Monday, February 5, 2007

Data & Diagrams

This reading was more helpful to me and got my mind thinking more about how I can represent the data I collect for this project. I did think that some of the explanations got a little wordy, but I liked the quote on page 26 that says, "Although we often hear that data speak for themselves, their voices can be soft and sly." One must be careful in how he/she represents information, choosing to tell the truth or manipulate it somehow and give the audience an illusion. One can get a better sense of scale/size if an image is representational and is depicted in its actual surroundings, not cropped to fit just the piece itself. Having spatial depth can really get the viewer involved in a piece, rather than being purely 2-D. The chapter on magic showed the power that diagrams can hold.

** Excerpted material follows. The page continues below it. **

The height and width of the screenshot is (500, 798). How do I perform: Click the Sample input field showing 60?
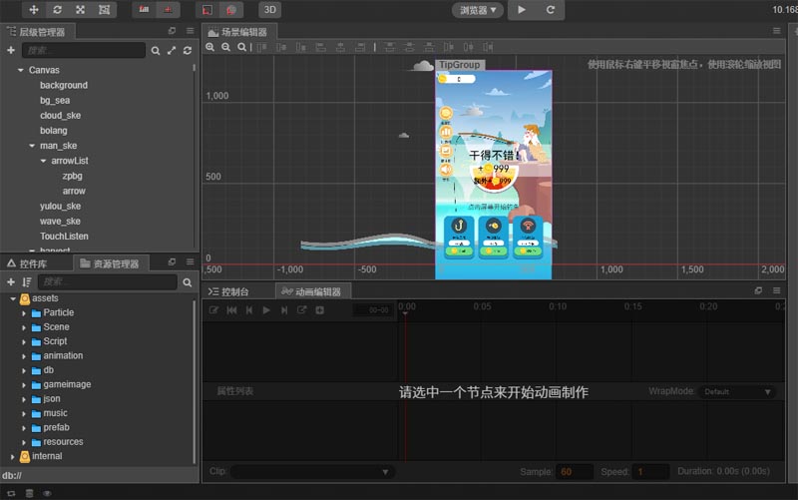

Animating words with use of variations on text/font has a great effect, like the word "GONE" in the disappearing water glass picture. I was surprised at how many aspects to an image can signal motion. I see it all the time in the informational design that I see every day, but reading about many at one time in this chapter really got me thinking about representation and how often we DO see it. Varying angles, ghosting multiple images, and dotted/dashed lines can signal motion very well. As I was looking at the labels for the Automaton Chess Player, I was reminded of house and apartment layouts--how one must collect information about the built-in aspects to every room and scale it down to represent something that someone looks at quickly and decides, "Hey I'm going to check out this place. It has a neat layout." I think a house/apt. layout would have been a nice addition to the diagrams I read about.